Although the book is a work of fiction, Sinclair conducted interviews and immersed himself in food preparation business to make his story of the problems in the meatpacking industry come to life.

After being published in magazines and then as a book, it led to public pressure to pass the Pure Food and Drug Act of 1906, which created the Food and Drug Administration, and the Meat Inspection Act.

2. “The Grapes of Wrath,” by John Steinbeck

Published in 1939, Steinbeck’s fictional account of the Joads, an Oklahoma family of sharecroppers during the Great Depression, personified the plight of migrant farm workers in America.

In search of work and dignity, the family travels to California. But jobs are scarce and their arrival is met with persecution by the authorities and locals. After reading the novel, President Franklin Roosevelt said of California’s farmers “something must be done and done soon.”

Shortly after the book’s publication, a subcommittee of the Senate’s Education and Labor Committee, chaired by Sen. Robert LaFollette (R-Wisc.) suggested that protective labor laws be expanded to cover farm workers.

3. “The Other America,” by Michael Harrington

An advocate of democratic socialism, Michael Harrington released his sobering study of poverty in the United States in 1962, arguing that it is America’s moral responsibility to solve the problem.

After reading the book, President John F. Kennedy began contemplating anti-poverty legislation.

Following Kennedy’s death, President Lyndon B. Johnson continued this “war on poverty,” influencing Congress to pass the Economic Opportunity Act, which provided health, education, welfare and other social programs to the poor.

4. “Silent Spring,” by Rachel Carson

Rachel Carson’s ecological treatise “Silent Spring” challenged the use of chemical pesticides and fertilizers, arguing that they killed animals, harmed the environment and had detrimental health consequences for humans.

Published in 1962, her book is widely regarded as the root of the green movement.

Despite the controversial nature of Carson’s argument, the Kennedy administration supported her views that pesticides were unsafe and overused in the United States the following year.

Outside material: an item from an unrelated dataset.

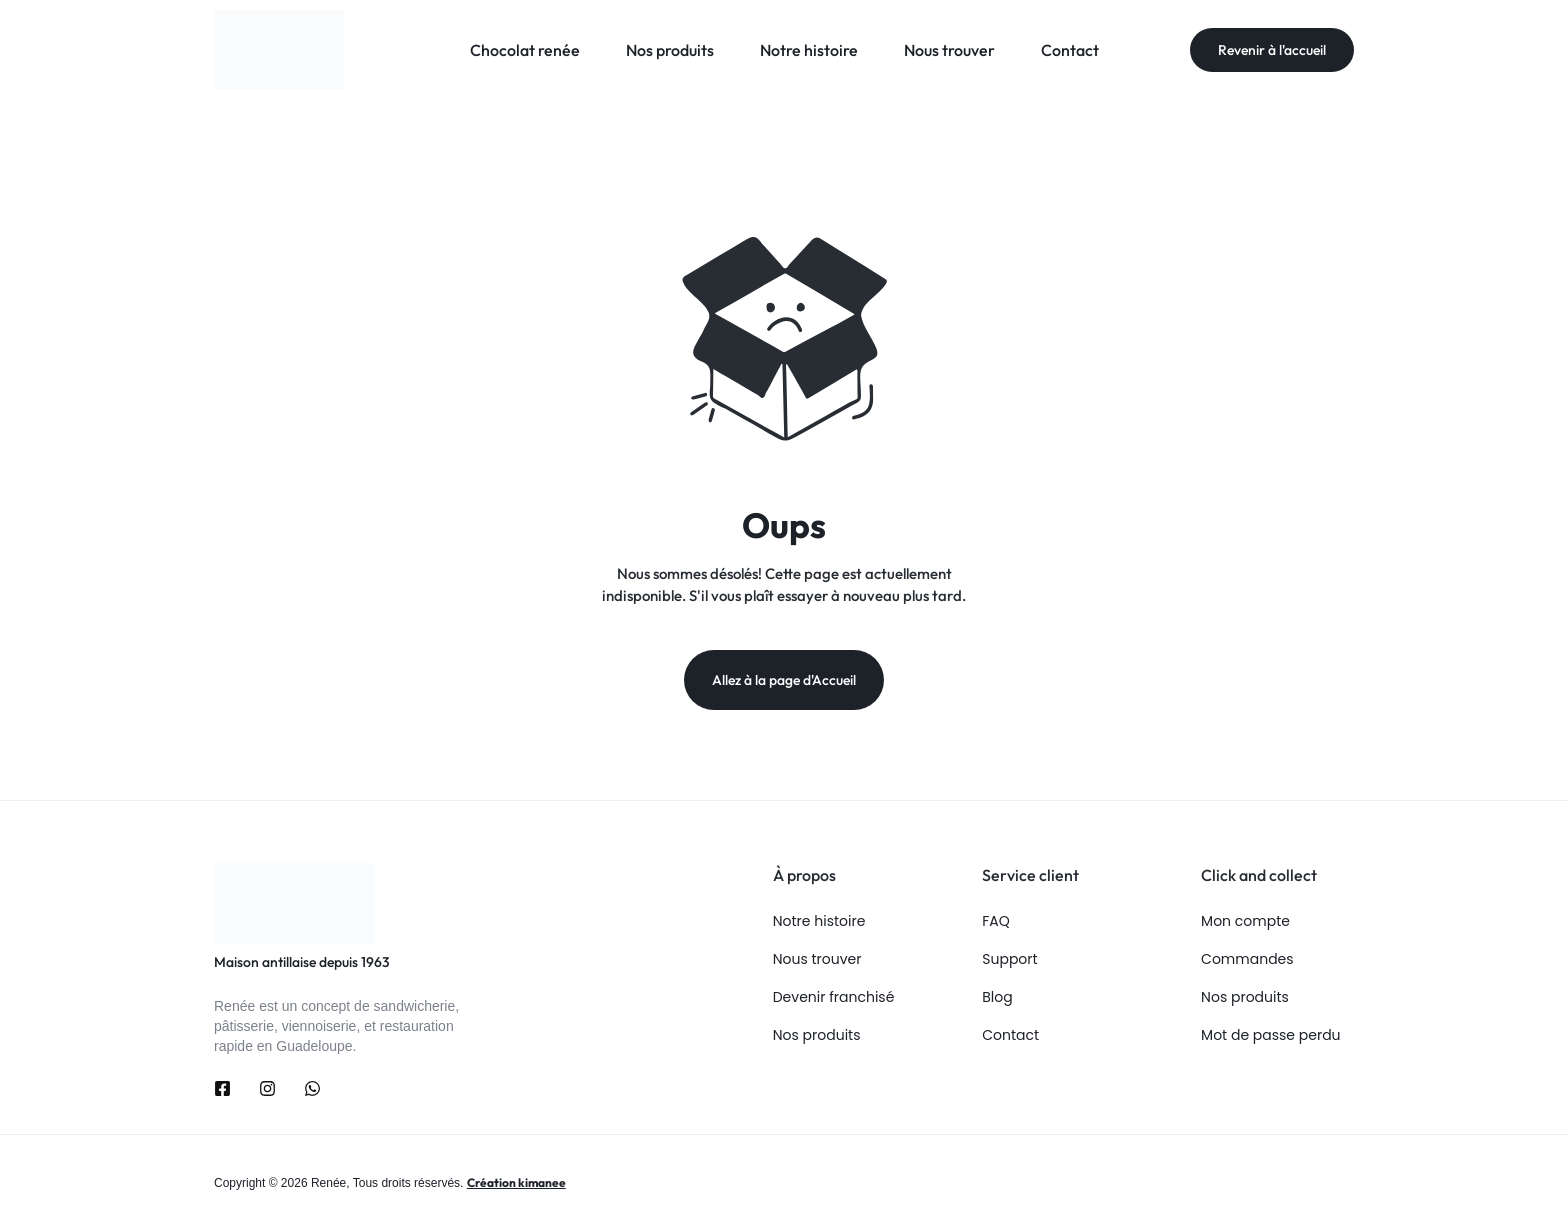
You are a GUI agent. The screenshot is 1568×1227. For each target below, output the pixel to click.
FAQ (996, 921)
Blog (997, 997)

Her book was credited with launching the Environmental Protection Agency in 1970 and with pushing Congress to pass the Pesticide Control Act of 1972.

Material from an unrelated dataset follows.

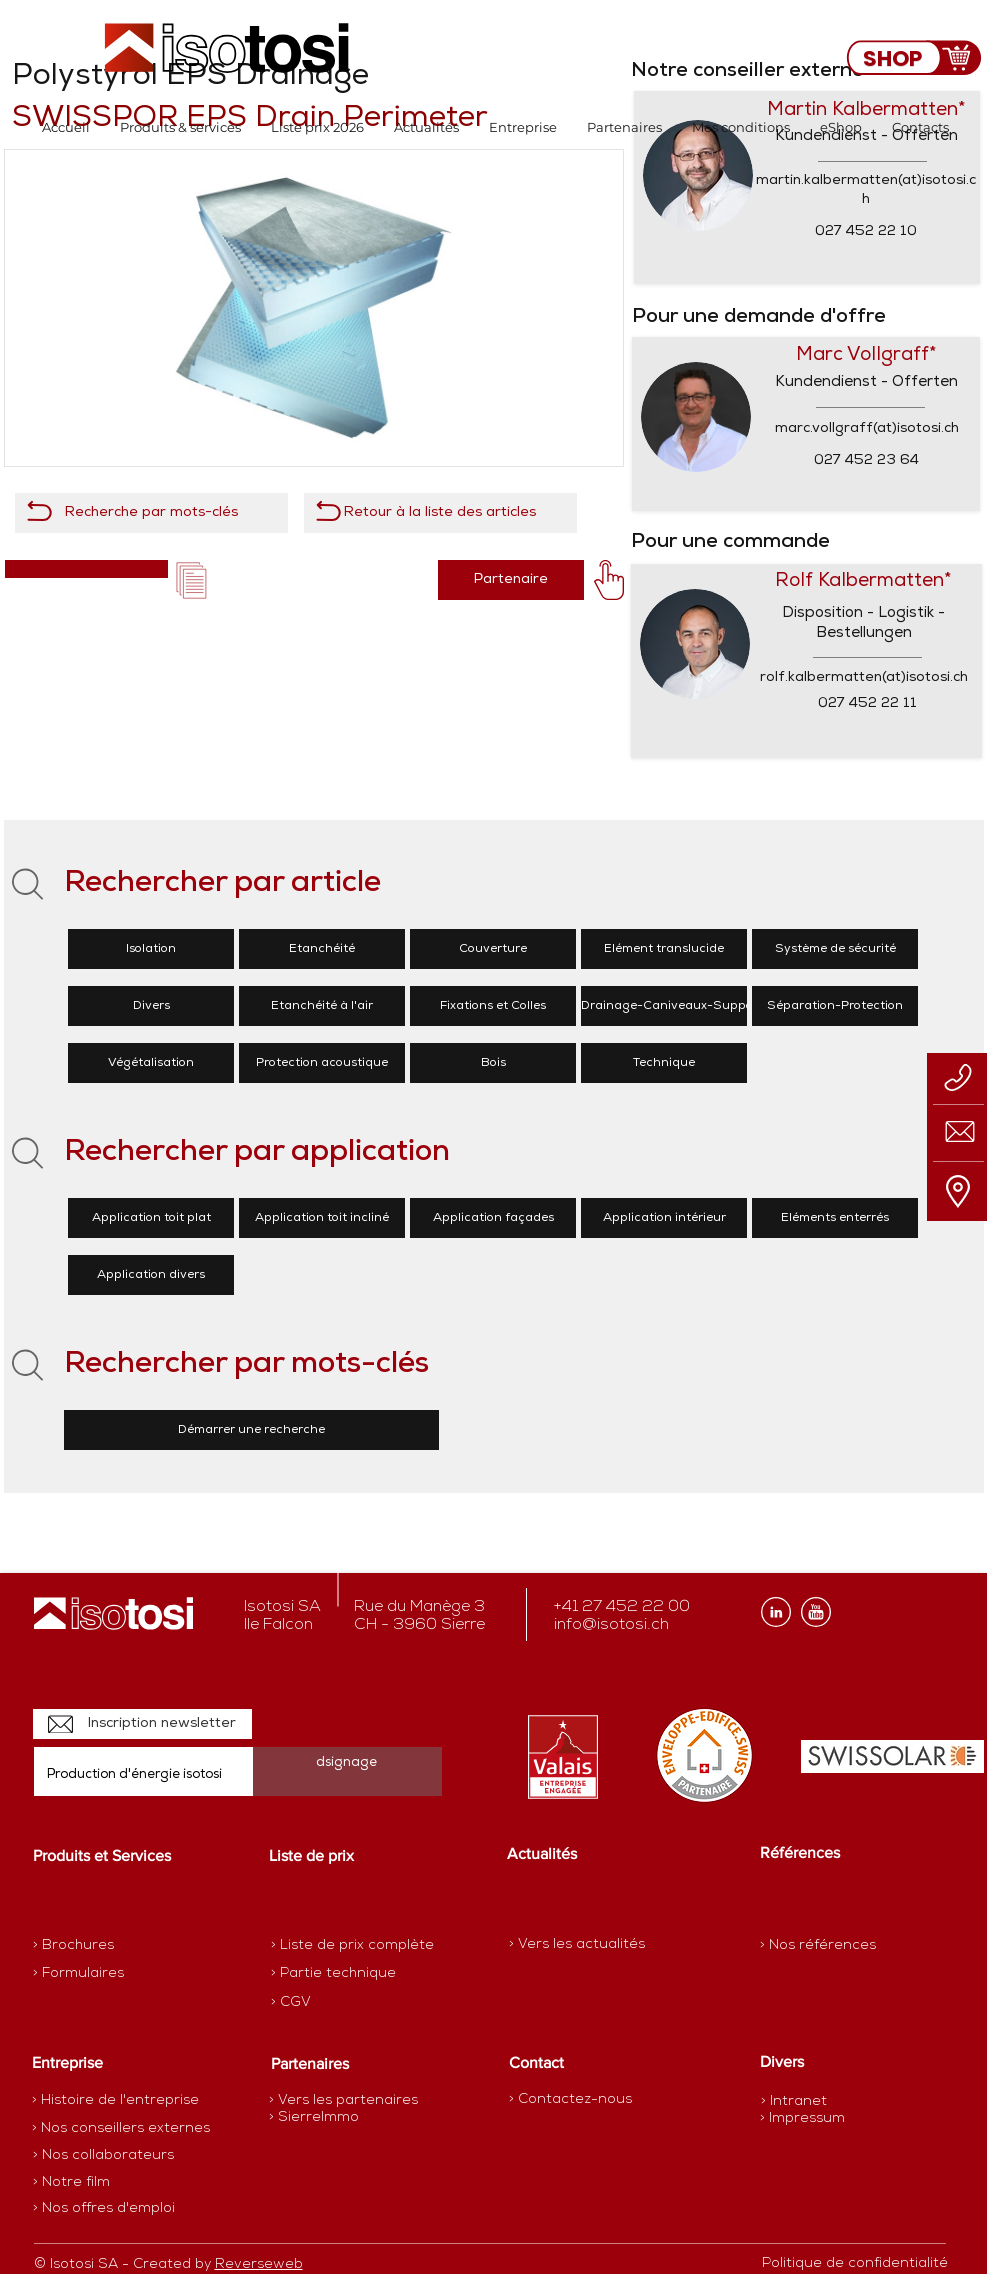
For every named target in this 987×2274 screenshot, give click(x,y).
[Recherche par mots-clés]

5. “Unsafe at Any Speed,” by Ralph Nader

Nader’s 1965 book about the automobile industry’s lax safety regulations completely changed the way cars were manufactured.

Before the publication of “Unsafe at Any Speed,” vehicles were made without seatbelts and dashboards were made of metal, making injury or death high risks in even the smallest of accidents.

Nader highlighted these and countless other dangerous conditions and his book prompted Congress to pass Traffic and Motor Vehicle Safety Act of 1966, which made certain safety measures mandatory, including the installation of seat belts.

It also led to the creation of the U.S. Department of Transportation and the National Highway Traffic Safety Commission.